A block of data:

※ ※ ※

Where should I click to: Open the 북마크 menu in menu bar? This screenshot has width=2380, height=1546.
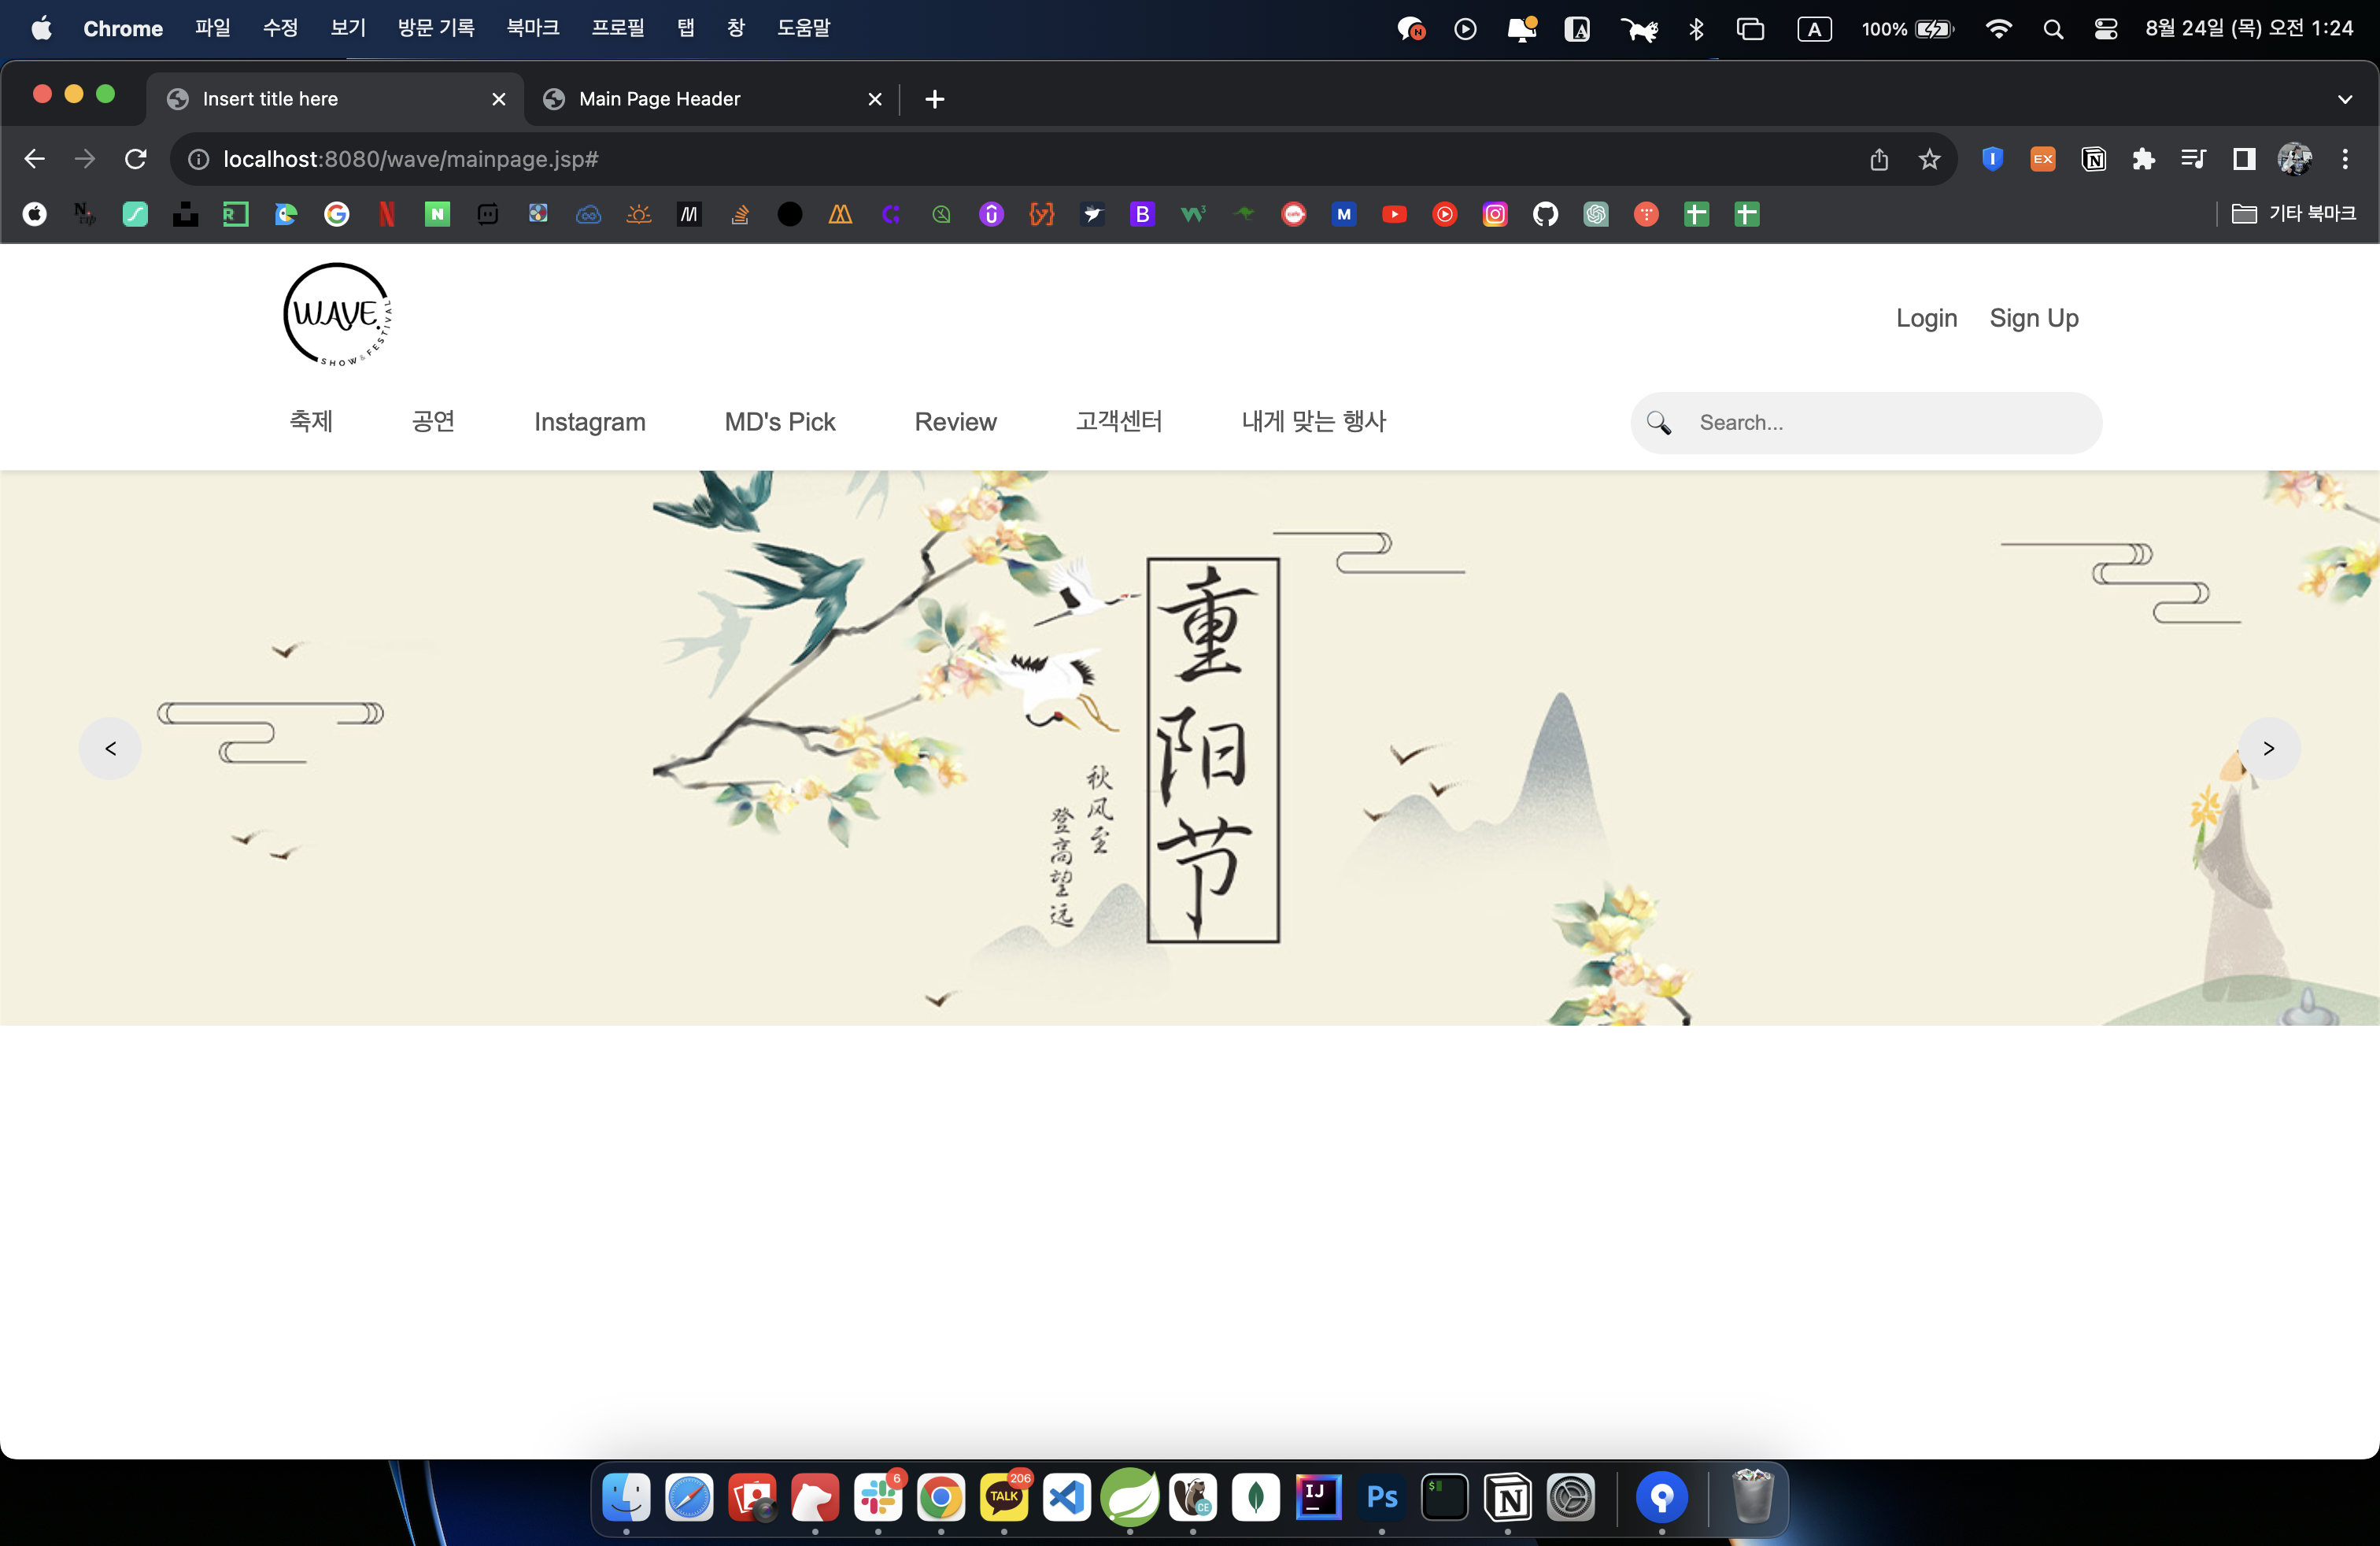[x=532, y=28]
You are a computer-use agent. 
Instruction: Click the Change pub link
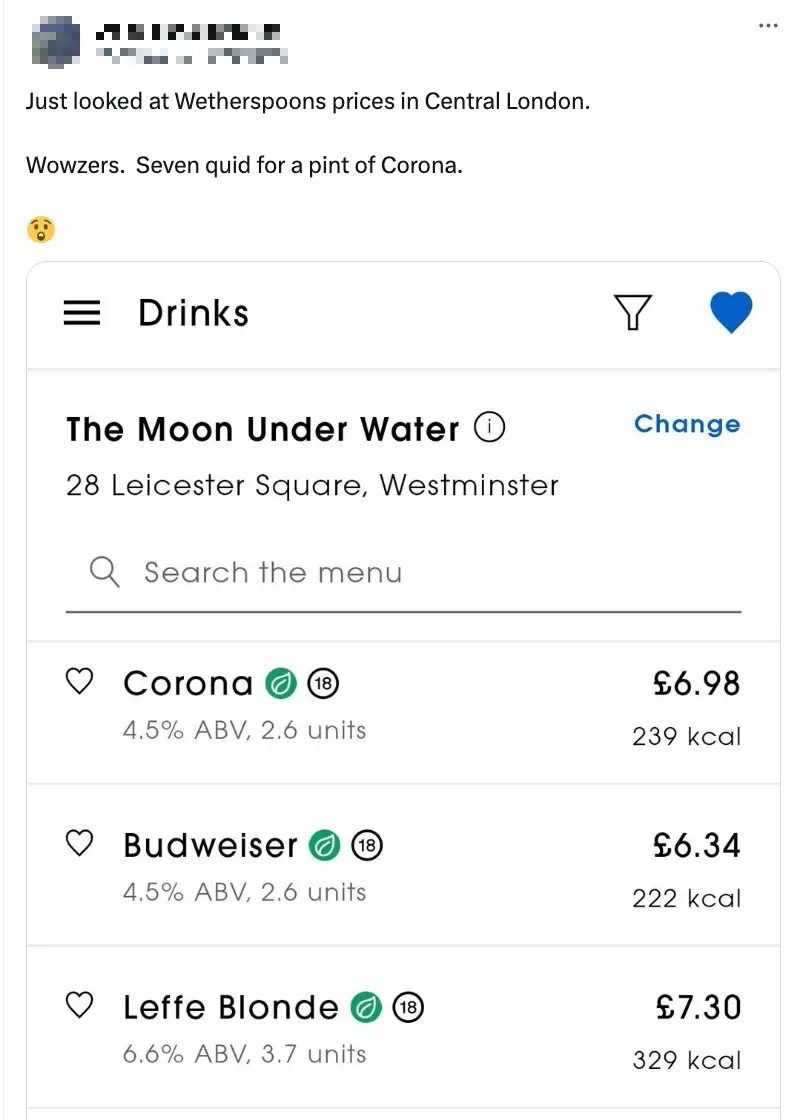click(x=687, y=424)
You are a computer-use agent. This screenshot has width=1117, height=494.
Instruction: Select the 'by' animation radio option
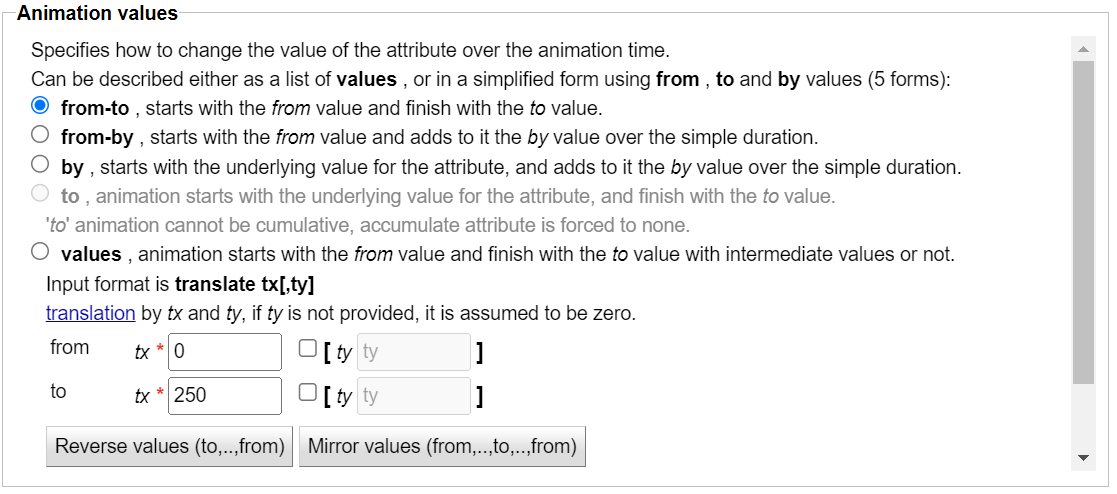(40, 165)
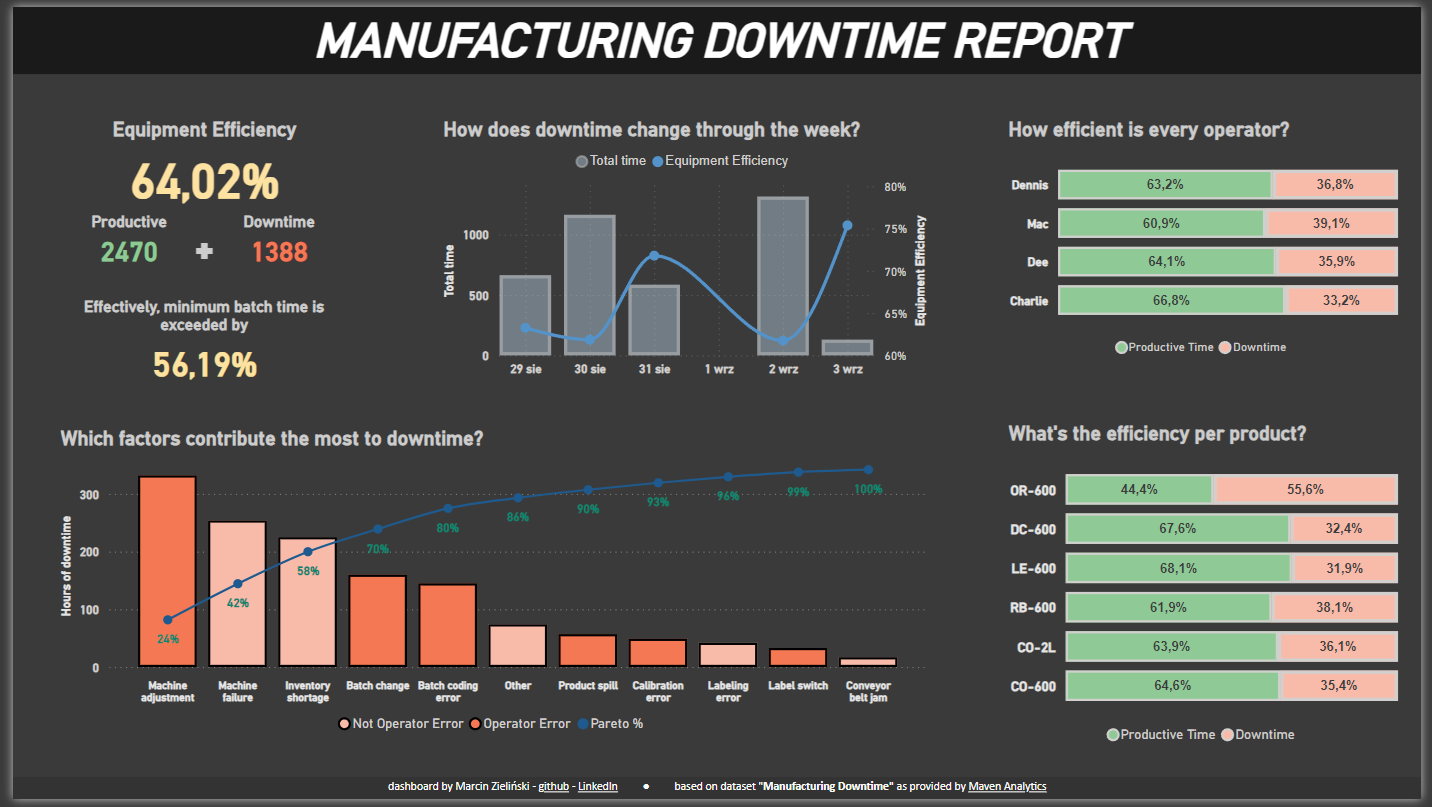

※ ※ ※

Aim: Which lines above contain the word "This"? Return each of those lines in full, treating uppercase and lowercase as different.

Answer in full:
Where should I click to: Open the 북마크 menu in menu bar? This screenshot has width=2380, height=1546.
You are a computer-use agent. This screenshot has width=1117, height=494.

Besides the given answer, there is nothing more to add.